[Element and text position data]
▶

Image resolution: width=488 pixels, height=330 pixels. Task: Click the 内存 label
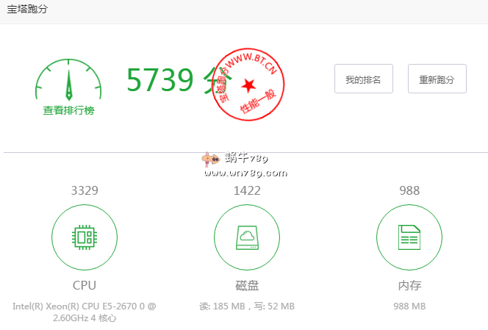pos(409,285)
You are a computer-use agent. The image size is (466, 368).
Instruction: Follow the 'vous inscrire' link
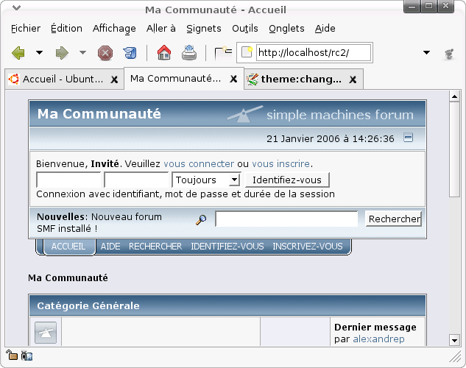[281, 163]
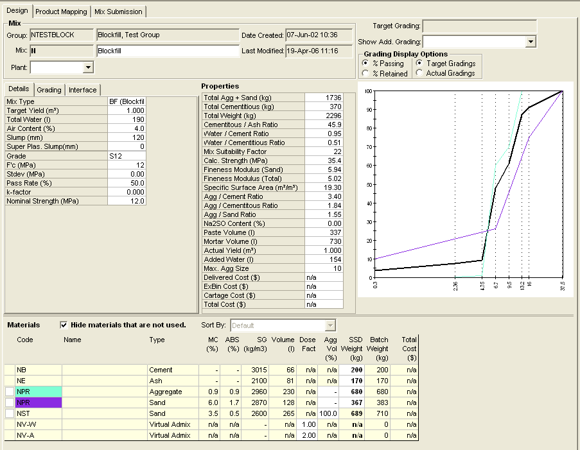Open the Sort By dropdown

click(330, 325)
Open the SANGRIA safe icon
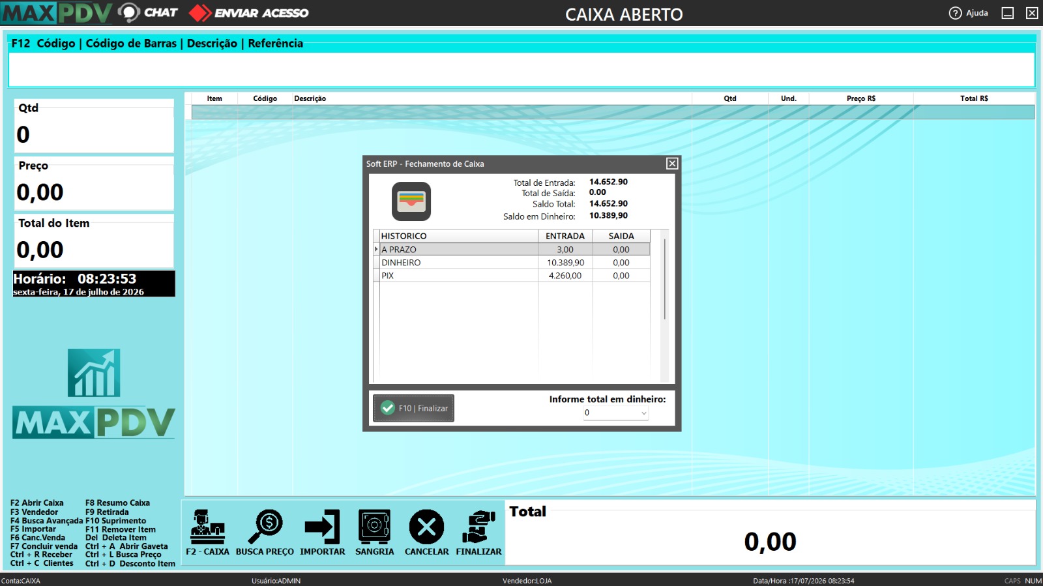Image resolution: width=1043 pixels, height=586 pixels. point(374,527)
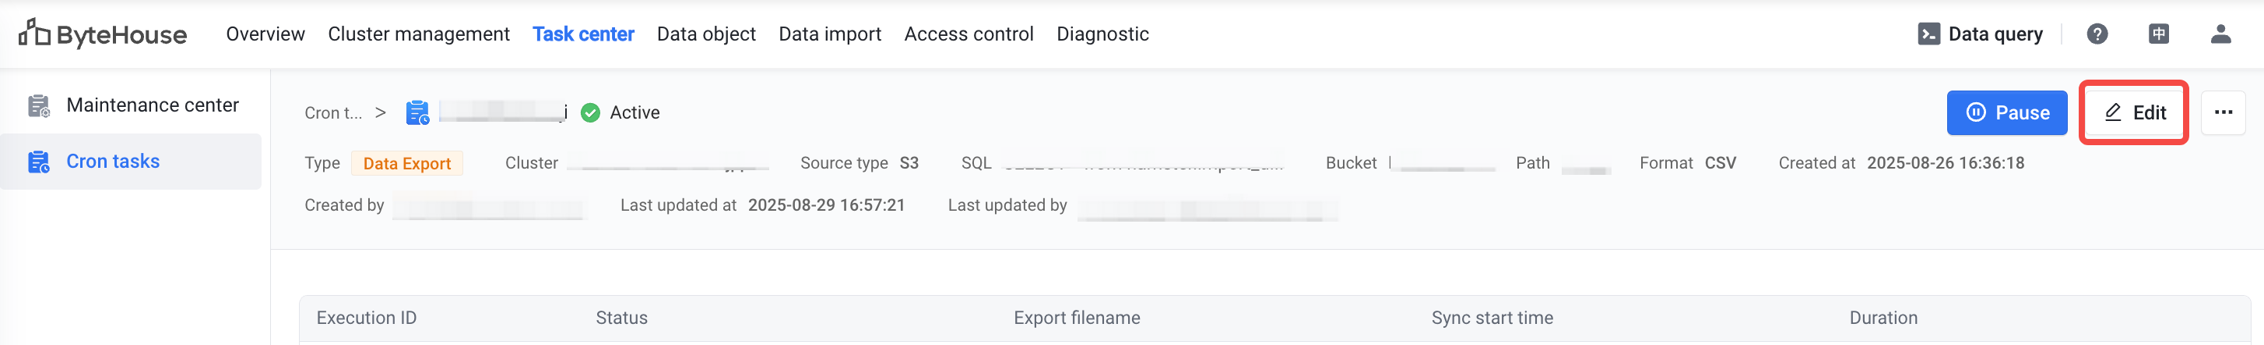The image size is (2264, 345).
Task: Open Access control menu
Action: pos(969,34)
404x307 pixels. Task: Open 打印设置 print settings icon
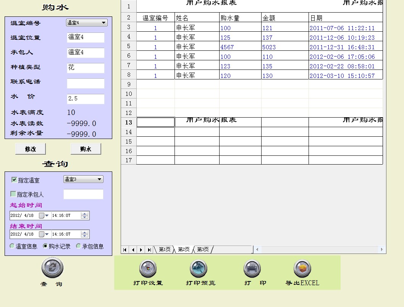coord(148,268)
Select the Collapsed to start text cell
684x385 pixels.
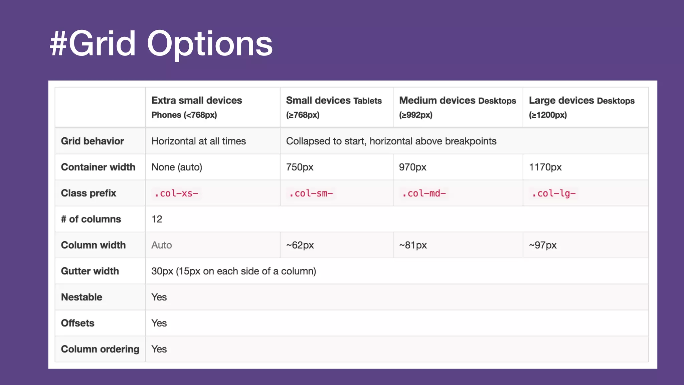[391, 141]
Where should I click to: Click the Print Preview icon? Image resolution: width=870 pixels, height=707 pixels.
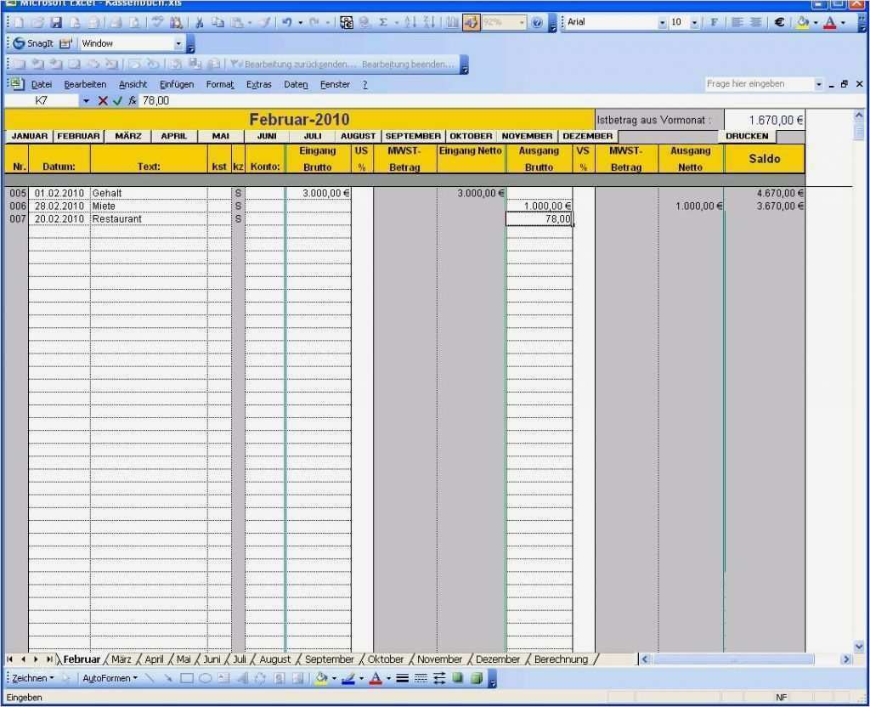tap(133, 22)
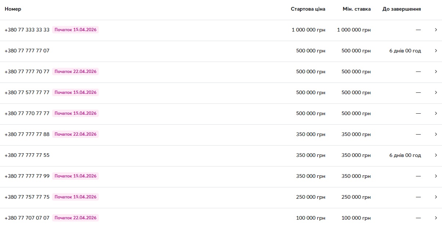Click Початок 22.04.2026 badge for 777 70 77
This screenshot has width=442, height=227.
pos(75,72)
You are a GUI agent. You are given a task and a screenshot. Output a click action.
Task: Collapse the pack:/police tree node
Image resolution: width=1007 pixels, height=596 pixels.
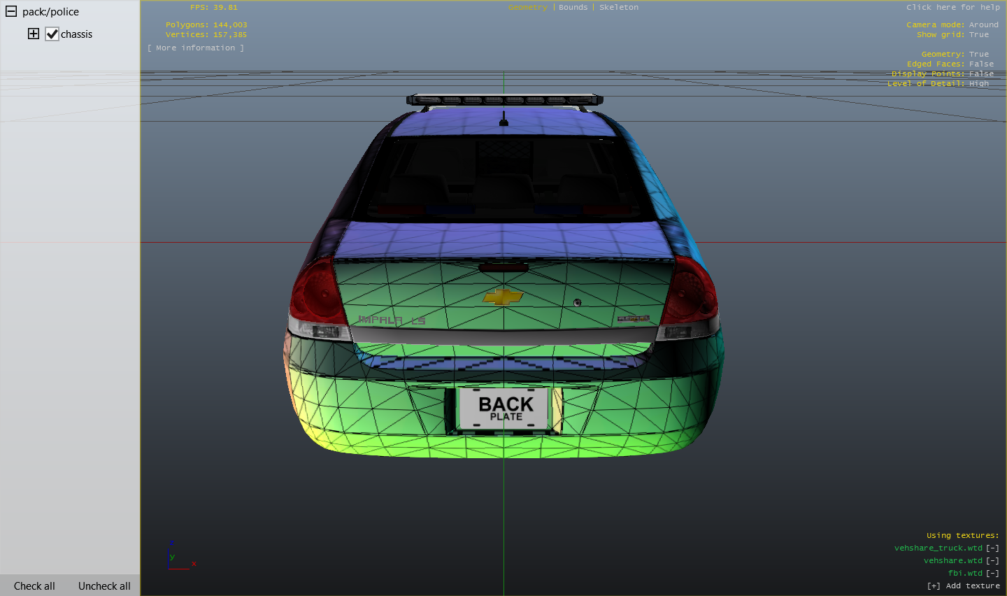(x=11, y=12)

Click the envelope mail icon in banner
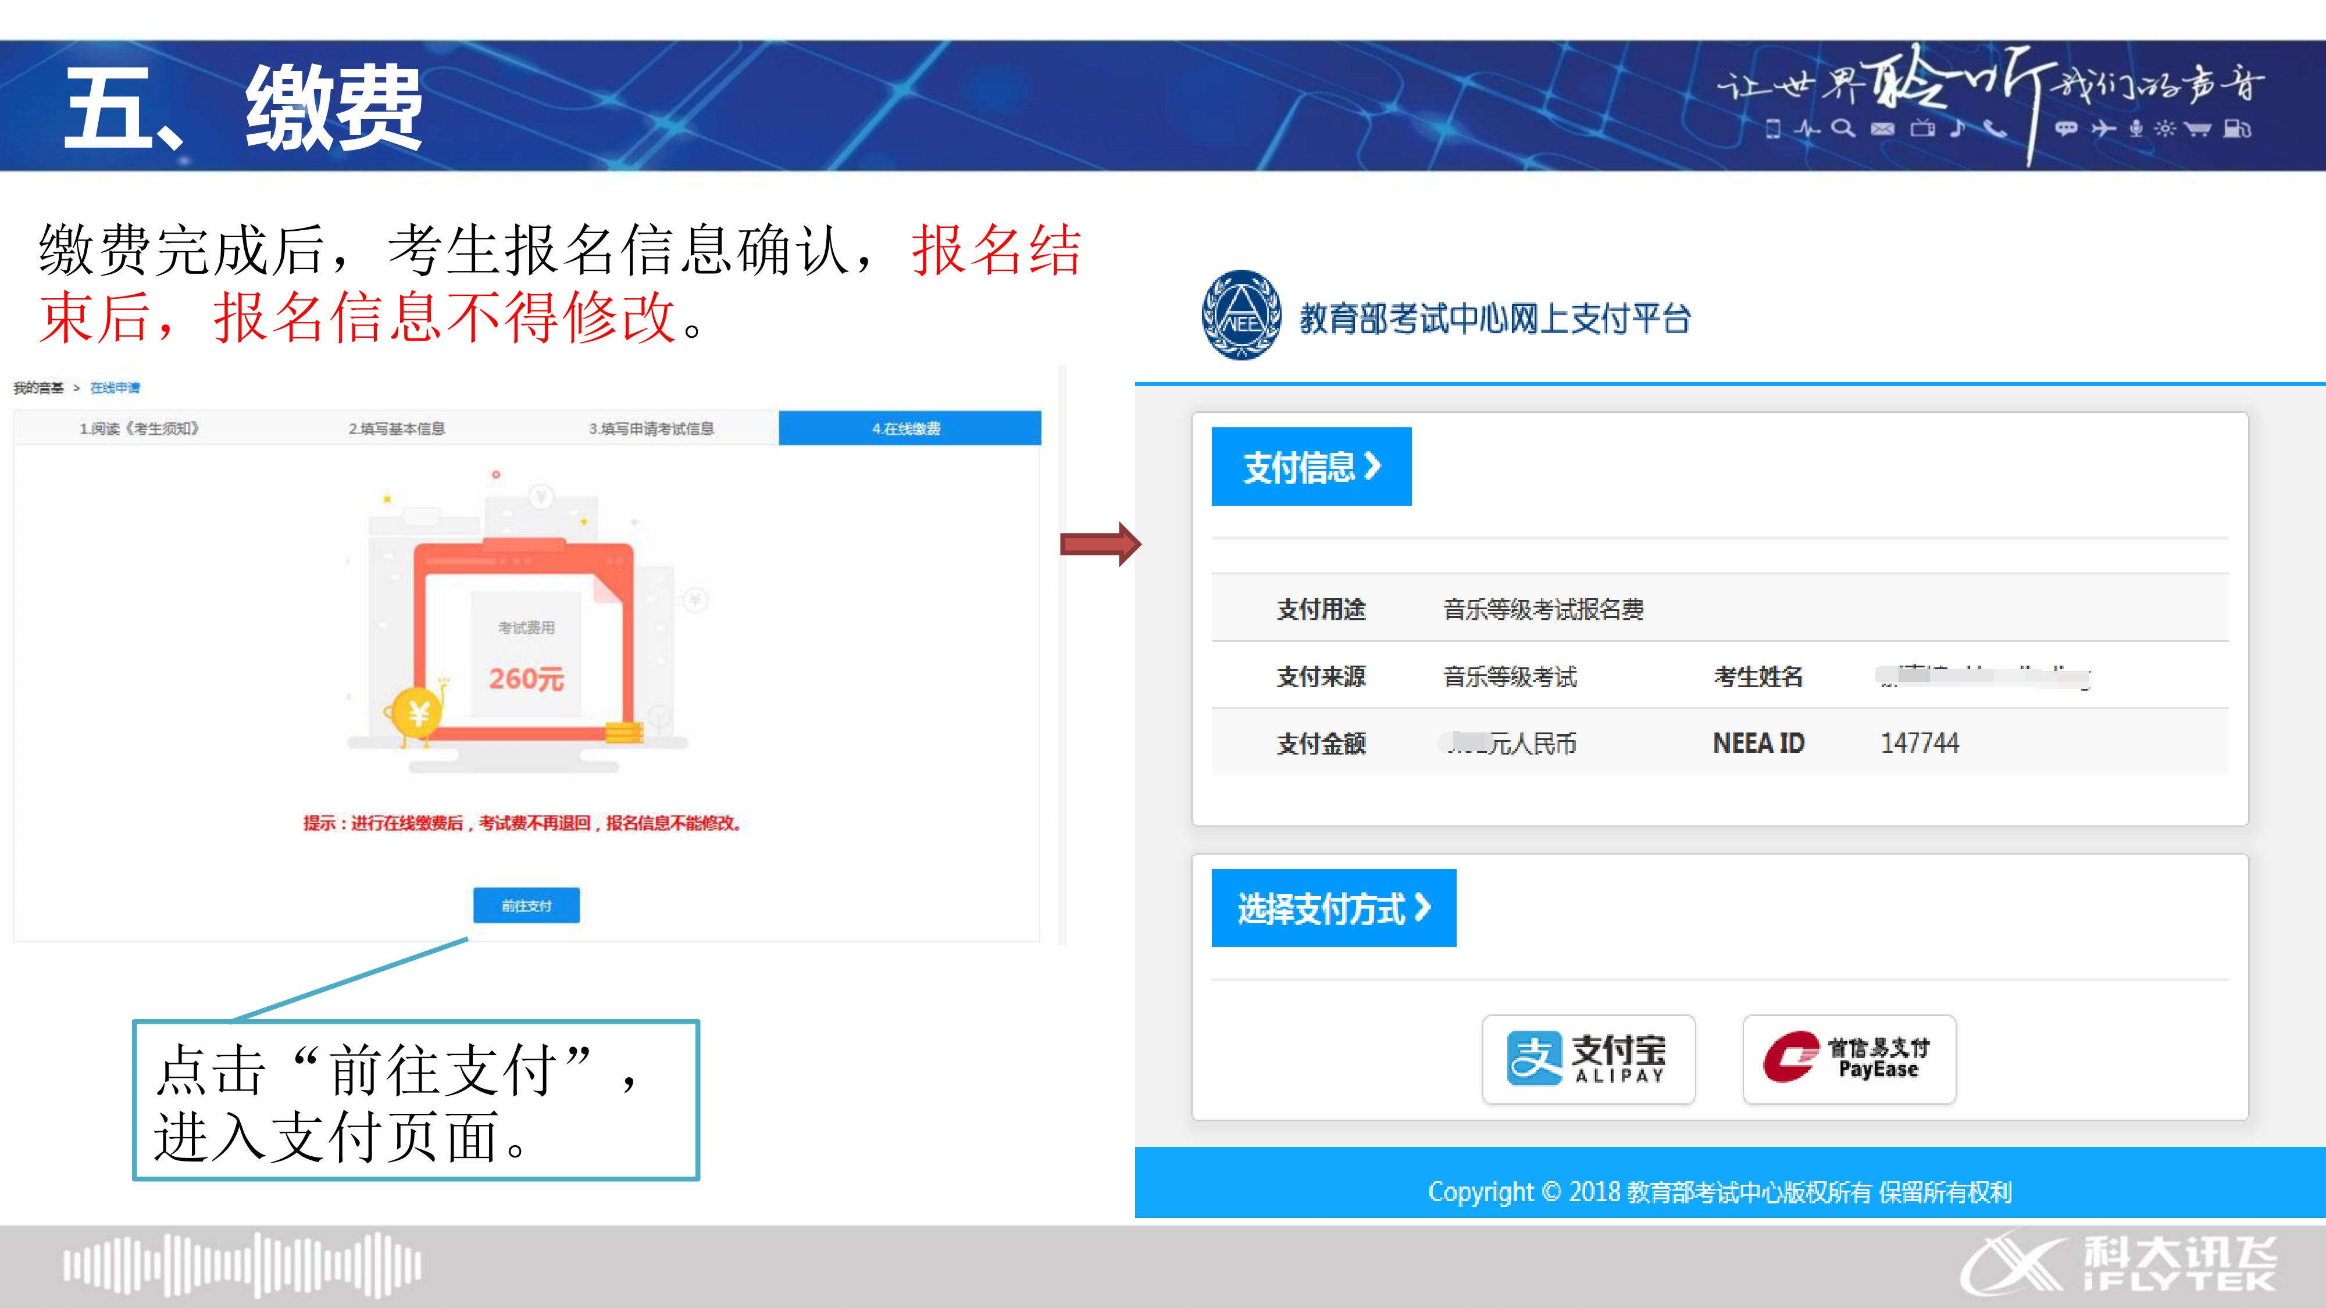tap(1883, 128)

◀

**THE TASK:** How many lines of the listing contain the word "screenshot"? Reply with only the number.

**OUTPUT:** 2